Personal information
- Date of birth: 19 July 1997 (age 29)
- Place of birth: Alfortville, France
- Height: 1.83 m (6 ft 0 in)
- Positions: Forward; winger;

Team information
- Current team: Phoenix Rising
- Number: 7

Youth career
- 2012–2015: Valenciennes
- 2015–2016: Strasbourg

Senior career*
- Years: Team / Apps / (Gls)
- 2015–2017: Strasbourg B / 16 / (2)
- 2016–2018: Strasbourg / 45 / (4)
- 2018–2022: Nice / 24 / (0)
- 2018–2022: Nice B / 15 / (5)
- 2019–2020: → Troyes (loan) / 15 / (3)
- 2020–2021: → Cosenza (loan) / 18 / (0)
- 2022–2023: Avranches / 34 / (11)
- 2023–2024: Thun / 39 / (7)
- 2025–: Phoenix Rising / 47 / (16)

= Ihsan Sacko =

French footballer (born 1997)

Ihsan Sacko (born 19 July 1997) is a French professional footballer who plays as a forward for USL Championship club Phoenix Rising FC.

==Career==
Sacko is a youth exponent of RC Strasbourg Alsace.

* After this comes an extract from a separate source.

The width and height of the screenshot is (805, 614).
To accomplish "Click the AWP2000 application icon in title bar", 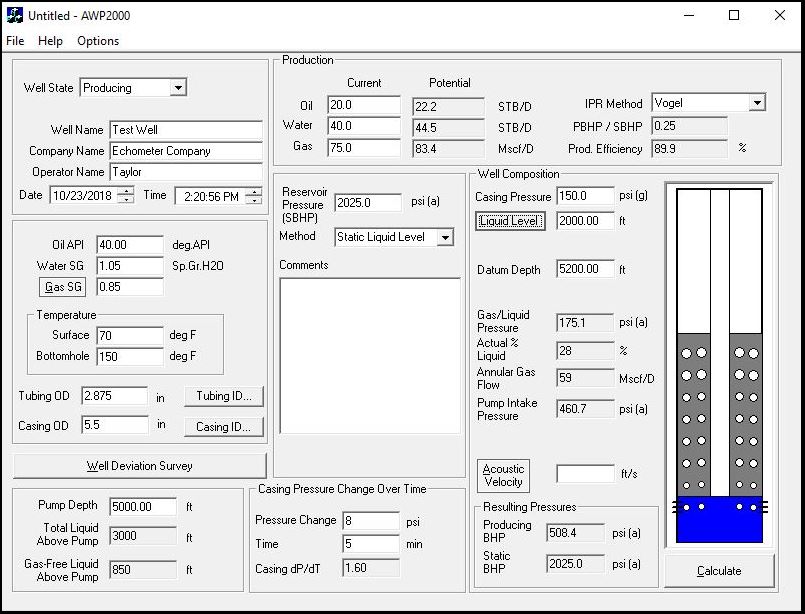I will (14, 15).
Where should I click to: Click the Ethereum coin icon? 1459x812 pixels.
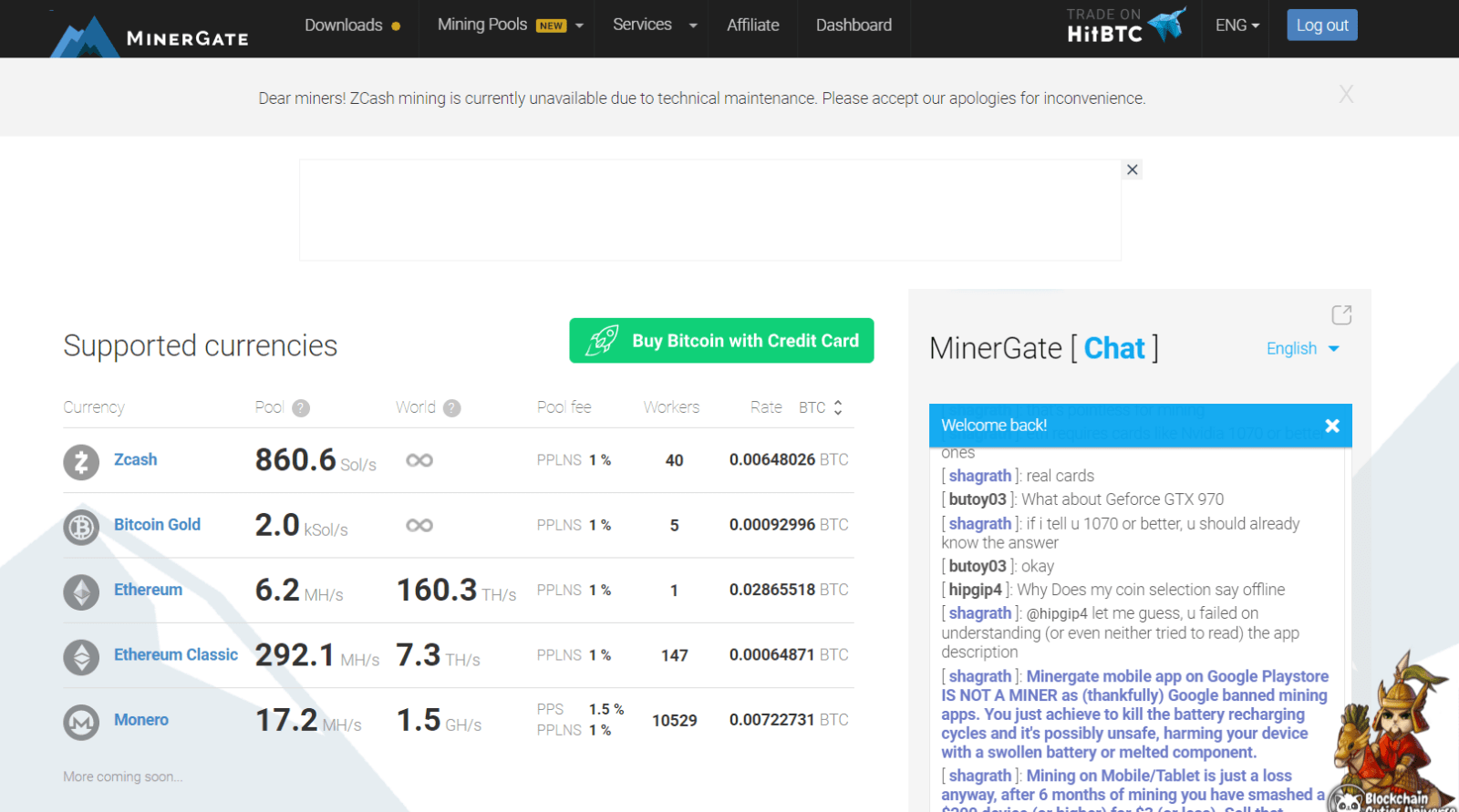81,591
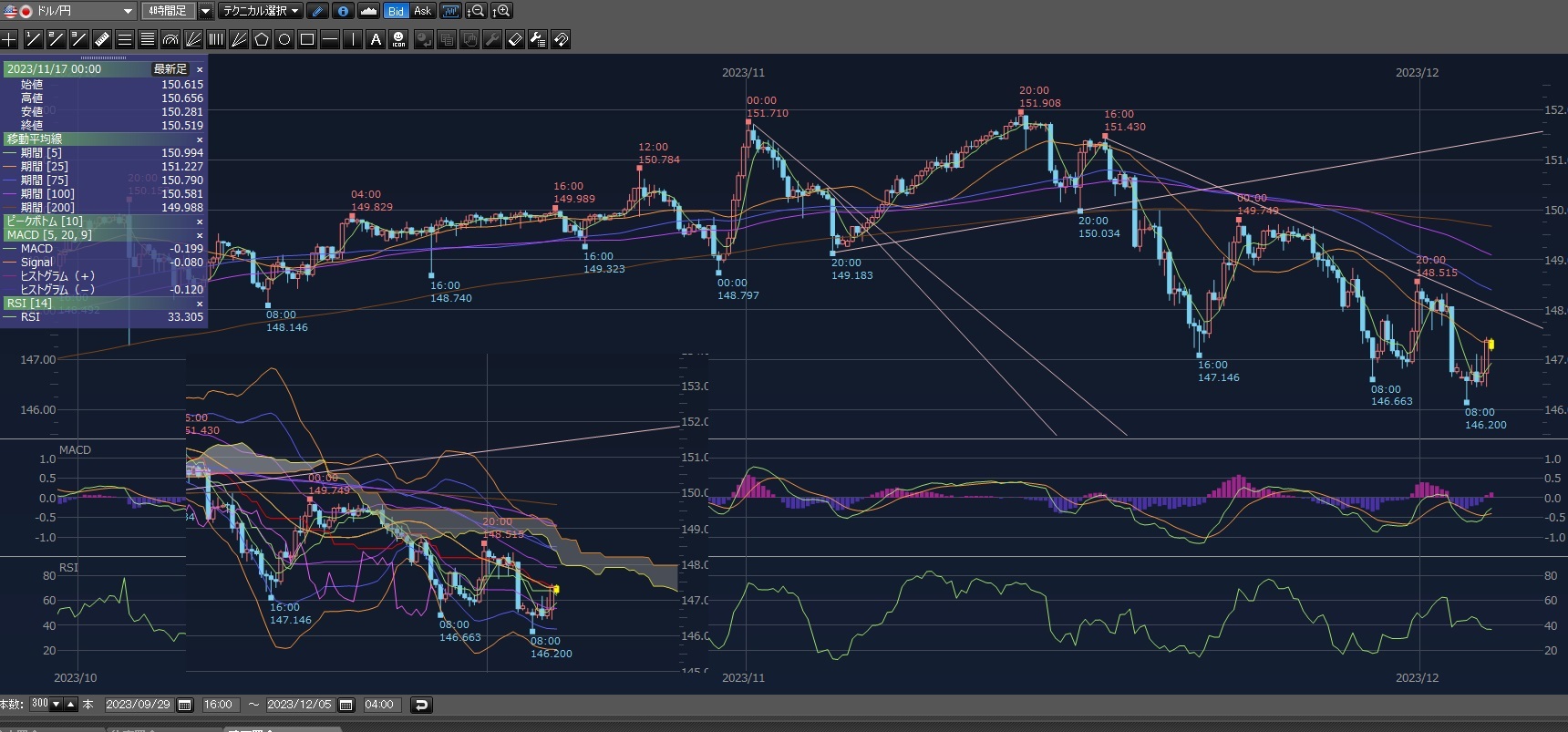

He made his first team debut on 8 January 2016 against ASM Belfort replacing Dimitri Liénard after 76 minutes in a 2–0 home win.

On 5 September 2020, he joined Italian club Cosenza on a season-long loan.

On 1 August 2022, Sacko signed a two-year contract with Avranches. On 10 July 2023, he moved to Swiss Challenge League club FC Thun, signing a deal until June 2025 with an option for a further year.

Sacko signed with Phoenix Rising FC on 24 January 2025.

==Personal life==
Sacko was born in France and is of Malian and Senegalese descent. He has French nationality.